Nothing like a good Astro Boy reference to get my attention, even if the article doesn't actually talk about the character at all. Yesterday's newly revamped Sunday Star featured an article called Astroboy up close which was a somewhat vague review of book by Peter Carey called Wrong About Japan a sort of travel memoir about a trip taken with his son to find the roots of manga and anime: It's hard to discern exactly what Carey's purpose was in writing this book. On the one hand, he wants to share in his son's interest. On the other, he claims to be writing a book about the origins of the art form < perhaps sort of a guide or cross-cultural bridge for Westerners interested in manga. Unfortunately, he discovers, quite hilariously really, that every single theory he has on the subject is wrong
Interview subject after interview subject politely and bemusedly shake their heads at Carey's attempts to understand the subtleties of the process of making samurai swords, or of the word otaku, which means something in between aficionado and geek. Every time he thinks he has achieved an understanding and articulates it to the experts, his new meaning is rejected.
He suggests, for instance, that the omnipresence of robots, battles and children battling with the help of robots in the genre is rooted in the devastation of World War II firebombing and atomic devastation, which left helpless and orphaned victim children wandering the streets of post-war rubble. That theory is shot down pretty fast.

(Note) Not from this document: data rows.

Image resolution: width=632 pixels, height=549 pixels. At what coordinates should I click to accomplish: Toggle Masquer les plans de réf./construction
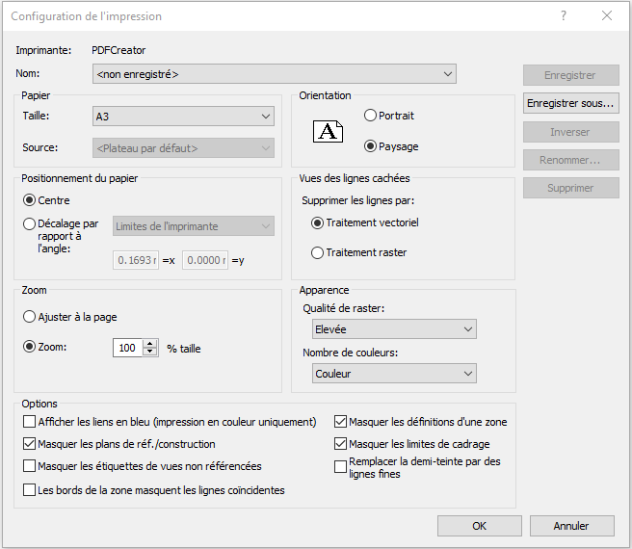[29, 444]
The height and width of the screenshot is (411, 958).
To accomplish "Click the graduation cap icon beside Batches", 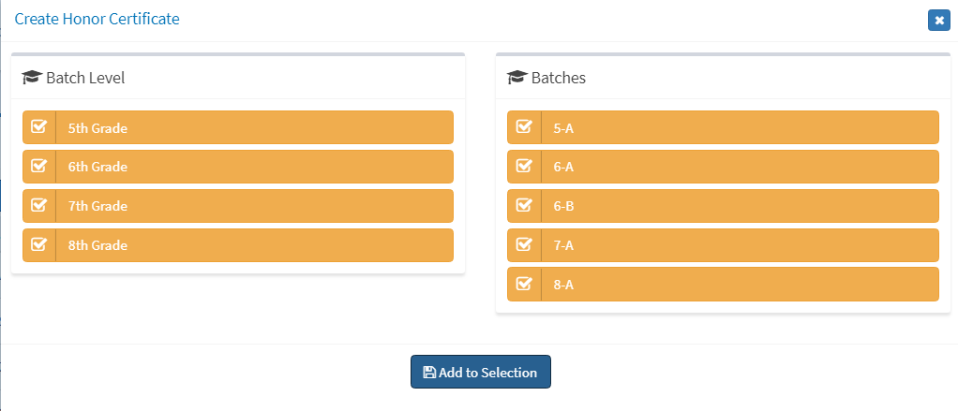I will click(x=517, y=78).
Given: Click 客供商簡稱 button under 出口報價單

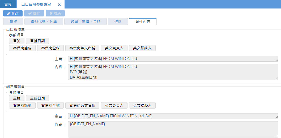Looking at the screenshot, I should click(x=22, y=48).
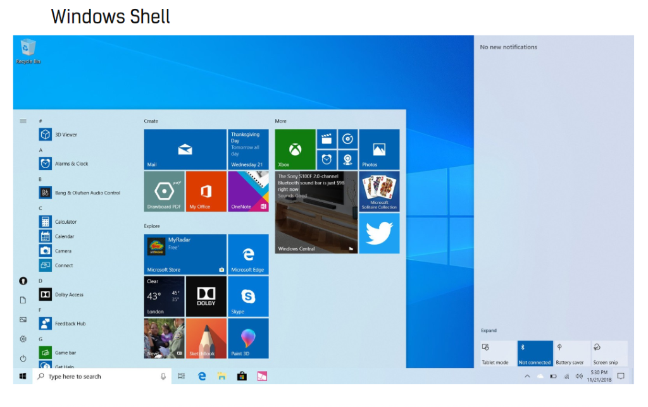This screenshot has width=648, height=407.
Task: Toggle the Bluetooth Not connected quick action
Action: tap(535, 353)
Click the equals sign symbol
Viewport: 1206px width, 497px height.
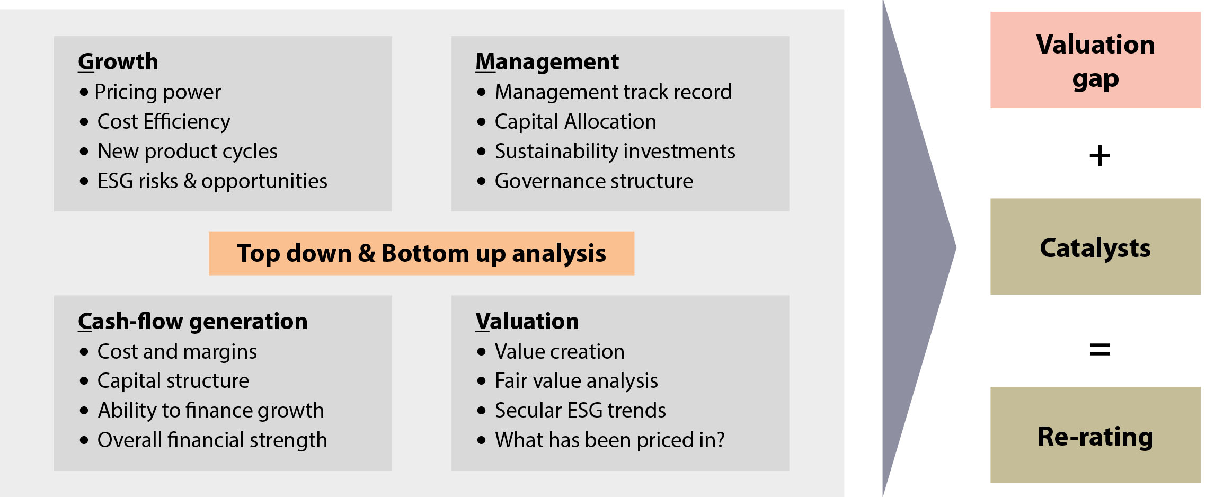click(1099, 350)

Yoshiyuki Tomino, one of the more famous anime directors, matter-of-factly admits he never had much interest in his classic masterpiece Gundam Wing. When Carey quizzes him on the war's influence on his art, Tomino casually explains his animation was just made to sell toy robots. The Guardian's Peter Conrad (that's not the Peter Conrad is it?) didn't enjoy the author's new outing quite so much: At a pinch, there's enough material here for a magazine article. Carey takes a brazen pride in being 'a terrible reporter'. He forgets the names of the people he is interviewing, and doesn't especially mind when they politely wave aside his inept or incoherent questions.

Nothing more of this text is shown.